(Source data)
++++++++

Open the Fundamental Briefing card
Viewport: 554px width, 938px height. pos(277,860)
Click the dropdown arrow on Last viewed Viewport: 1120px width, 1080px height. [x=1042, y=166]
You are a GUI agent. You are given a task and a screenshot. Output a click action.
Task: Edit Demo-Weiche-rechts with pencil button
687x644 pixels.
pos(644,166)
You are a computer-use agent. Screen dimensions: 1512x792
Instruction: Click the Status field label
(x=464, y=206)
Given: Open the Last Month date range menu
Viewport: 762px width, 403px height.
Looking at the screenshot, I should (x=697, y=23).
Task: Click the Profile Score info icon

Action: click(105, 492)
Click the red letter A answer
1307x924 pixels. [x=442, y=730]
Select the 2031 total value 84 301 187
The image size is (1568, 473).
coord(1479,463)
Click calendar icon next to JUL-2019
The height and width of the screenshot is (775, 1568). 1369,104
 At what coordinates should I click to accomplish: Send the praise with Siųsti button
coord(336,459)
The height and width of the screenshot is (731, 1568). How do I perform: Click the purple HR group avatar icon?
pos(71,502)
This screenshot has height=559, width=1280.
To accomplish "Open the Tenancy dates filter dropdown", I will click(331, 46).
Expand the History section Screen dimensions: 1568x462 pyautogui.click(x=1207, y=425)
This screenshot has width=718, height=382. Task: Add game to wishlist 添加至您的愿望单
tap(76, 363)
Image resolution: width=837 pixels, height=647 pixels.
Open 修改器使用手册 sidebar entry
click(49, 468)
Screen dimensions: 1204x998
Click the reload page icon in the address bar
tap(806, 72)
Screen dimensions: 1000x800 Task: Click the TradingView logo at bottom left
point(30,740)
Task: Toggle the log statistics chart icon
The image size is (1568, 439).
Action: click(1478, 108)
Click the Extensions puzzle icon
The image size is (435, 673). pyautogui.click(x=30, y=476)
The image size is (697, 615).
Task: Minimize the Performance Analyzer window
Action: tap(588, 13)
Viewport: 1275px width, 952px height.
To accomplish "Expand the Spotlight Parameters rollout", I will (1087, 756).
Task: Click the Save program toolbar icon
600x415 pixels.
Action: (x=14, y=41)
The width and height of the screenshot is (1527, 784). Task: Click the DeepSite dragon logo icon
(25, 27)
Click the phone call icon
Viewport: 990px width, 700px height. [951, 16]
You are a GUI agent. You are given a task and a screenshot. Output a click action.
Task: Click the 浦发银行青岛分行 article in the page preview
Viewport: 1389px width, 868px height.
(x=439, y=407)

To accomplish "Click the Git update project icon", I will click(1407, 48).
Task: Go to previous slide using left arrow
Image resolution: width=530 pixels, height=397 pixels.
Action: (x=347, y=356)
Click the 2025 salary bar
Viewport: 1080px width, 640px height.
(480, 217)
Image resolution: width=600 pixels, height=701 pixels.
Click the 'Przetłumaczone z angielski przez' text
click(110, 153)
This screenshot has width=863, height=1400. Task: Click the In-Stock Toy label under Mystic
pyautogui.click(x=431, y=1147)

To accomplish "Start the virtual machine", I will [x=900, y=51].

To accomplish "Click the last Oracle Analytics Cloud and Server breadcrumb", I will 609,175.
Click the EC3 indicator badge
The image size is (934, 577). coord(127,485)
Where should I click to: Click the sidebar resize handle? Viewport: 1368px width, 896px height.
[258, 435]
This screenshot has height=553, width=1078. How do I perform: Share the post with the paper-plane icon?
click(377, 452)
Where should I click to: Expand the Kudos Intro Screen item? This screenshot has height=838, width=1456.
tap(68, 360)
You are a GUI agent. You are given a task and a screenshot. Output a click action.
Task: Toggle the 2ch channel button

++++++++

▶ [INSTRUCTIONS FOR THE TASK]: Rewrite the listing above so that every "GUI agent" becomes "UI agent", leaving everything else unchanged.

▶ [RESPONSE FOR THIS EXERCISE]:
Open the Fundamental Briefing card
Viewport: 554px width, 938px height. pos(277,860)
Click the dropdown arrow on Last viewed Viewport: 1120px width, 1080px height. [x=1042, y=166]
You are a UI agent. You are given a task and a screenshot. Output a click action.
Task: Edit Demo-Weiche-rechts with pencil button
687x644 pixels.
pos(644,166)
You are a computer-use agent. Screen dimensions: 1512x792
Instruction: Click the Status field label
(x=464, y=206)
Given: Open the Last Month date range menu
Viewport: 762px width, 403px height.
Looking at the screenshot, I should (x=697, y=23).
Task: Click the Profile Score info icon

Action: click(105, 492)
Click the red letter A answer
1307x924 pixels. [x=442, y=730]
Select the 2031 total value 84 301 187
The image size is (1568, 473).
coord(1479,463)
Click calendar icon next to JUL-2019
The height and width of the screenshot is (775, 1568). 1369,104
 At what coordinates should I click to accomplish: Send the praise with Siųsti button
coord(336,459)
The height and width of the screenshot is (731, 1568). How do I perform: Click the purple HR group avatar icon?
pos(71,502)
This screenshot has height=559, width=1280.
To accomplish "Open the Tenancy dates filter dropdown", I will click(331, 46).
Expand the History section Screen dimensions: 1568x462 pyautogui.click(x=1207, y=425)
This screenshot has width=718, height=382. Task: Add game to wishlist 添加至您的愿望单
tap(76, 363)
Image resolution: width=837 pixels, height=647 pixels.
Open 修改器使用手册 sidebar entry
click(49, 468)
Screen dimensions: 1204x998
Click the reload page icon in the address bar
tap(806, 72)
Screen dimensions: 1000x800 Task: Click the TradingView logo at bottom left
point(30,740)
Task: Toggle the log statistics chart icon
The image size is (1568, 439).
Action: click(1478, 108)
Click the Extensions puzzle icon
The image size is (435, 673). pyautogui.click(x=30, y=476)
The image size is (697, 615).
Task: Minimize the Performance Analyzer window
Action: tap(588, 13)
Viewport: 1275px width, 952px height.
To accomplish "Expand the Spotlight Parameters rollout", I will (1087, 756).
Task: Click the Save program toolbar icon
600x415 pixels.
Action: (x=14, y=41)
The width and height of the screenshot is (1527, 784). Task: Click the DeepSite dragon logo icon
(25, 27)
Click the phone call icon
Viewport: 990px width, 700px height. [951, 16]
You are a UI agent. You are given a task and a screenshot. Output a click action.
Task: Click the 浦发银行青岛分行 article in the page preview
Viewport: 1389px width, 868px height.
(x=439, y=407)

To accomplish "Click the Git update project icon", I will click(1407, 48).
Task: Go to previous slide using left arrow
Image resolution: width=530 pixels, height=397 pixels.
Action: (x=347, y=356)
Click the 2025 salary bar
Viewport: 1080px width, 640px height.
(480, 217)
Image resolution: width=600 pixels, height=701 pixels.
Click the 'Przetłumaczone z angielski przez' text
click(110, 153)
This screenshot has width=863, height=1400. Task: Click the In-Stock Toy label under Mystic
pyautogui.click(x=431, y=1147)

To accomplish "Start the virtual machine", I will [x=900, y=51].

To accomplish "Click the last Oracle Analytics Cloud and Server breadcrumb", I will 609,175.
Click the EC3 indicator badge
The image size is (934, 577). coord(127,485)
Where should I click to: Click the sidebar resize handle? Viewport: 1368px width, 896px height.
[258, 435]
This screenshot has height=553, width=1078. How do I perform: Share the post with the paper-plane icon?
click(377, 452)
Where should I click to: Expand the Kudos Intro Screen item? This screenshot has height=838, width=1456.
tap(68, 360)
You are a UI agent. You are given a task and a screenshot. Output a click action.
Task: Toggle the 2ch channel button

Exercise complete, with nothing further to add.